In the new school year, HEC is offering a new course in financial regulation, aimed at Finance Major and MIF students. We spoke with the man behind it, Jean-Edouard Colliard.

jean edouardHow does one come to teach financial regulation at HEC?







Jean-Edouard Colliard – After studying at the école Normale Supérieure (Ulm), I wrote a thesis on the microeconomics  of financial markets before joining the research department of the European Central Bank in 2012. I had the good fortune of arriving when the banking union was being built: it was thrilling to see its construction from the inside, and to take part in it.
Then I wanted to return to academia. I had already had a chance to teach at HEC during my thesis, and I missed teaching.
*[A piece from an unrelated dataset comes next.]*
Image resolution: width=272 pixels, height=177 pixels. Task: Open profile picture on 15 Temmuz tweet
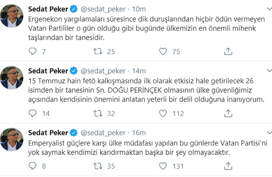12,78
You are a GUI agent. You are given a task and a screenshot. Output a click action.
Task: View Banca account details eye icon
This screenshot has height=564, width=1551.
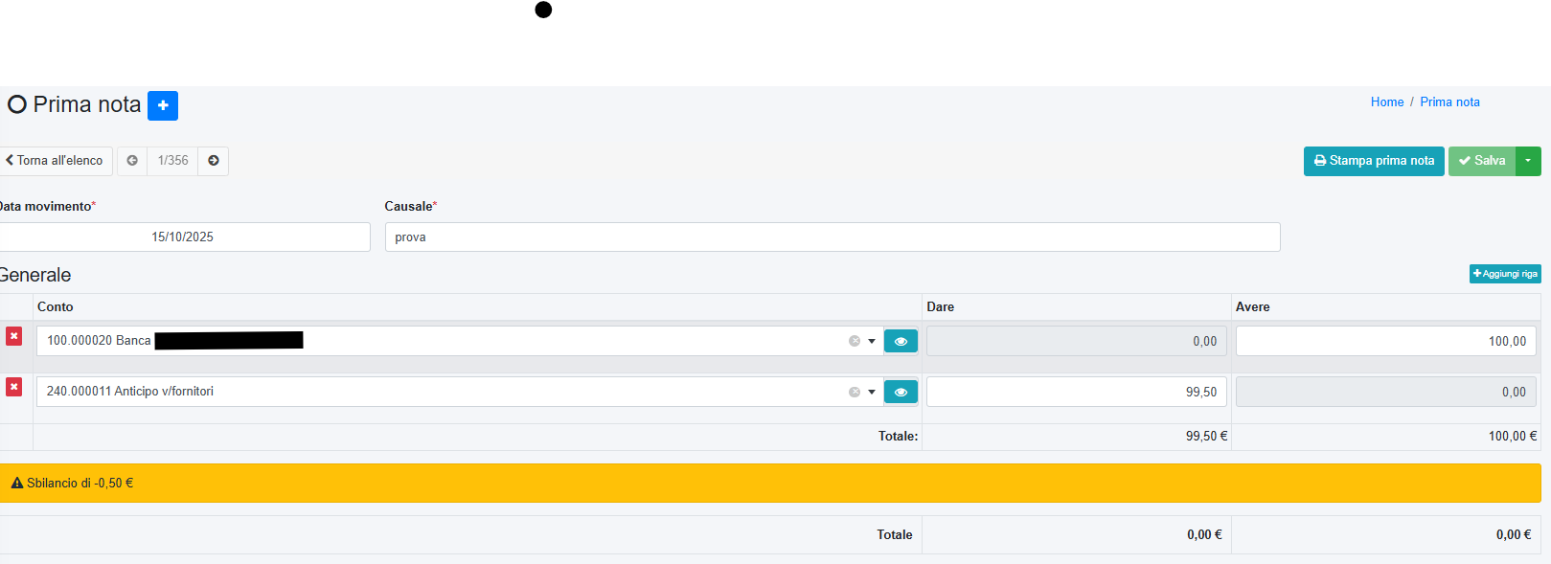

I also very much wanted to join the HEC Finance department, which is one of the best in Europe in terms of research.

  • Why create a core course on financial regulation at HEC? What are the main themes?

Regulation is like the “traffic rules” of finance: you’re better off knowing it. And it just keeps getting stricter: look at the fines of several billion dollars that American banks just got hit with. The cost of breaking the rules is becoming prohibitive! The demand for employees trained in this expert field is therefore growing within financial institutions but also within companies – because regulation also has an impact on the way that they find financing. HEC wanted to create a new required course on this subject for all Finance Major and MIF students. It consists of 18 hours spread out over 12 class sessions, and was designed to give students a complete and up-to-date panorama of the rules and regulations in force – which are often rather opaque – and to encourage the development of cross-disciplinary thinking about the best way for companies and banks to adapt.

  • How is financial regulation currently evolving?

The trend is the same everywhere. After the financial crisis, there was an increase in monitoring: the Basel III agreements in Europe, the vote on a Banking Union last April, etc. Now that the rules of the game have changed, we are entering into a phase for assimilating and implementing the new regulations. I think that some of them – but not all – could be beneficial for the financial sector, by allowing banking establishments to regain some credibility with customers and investors.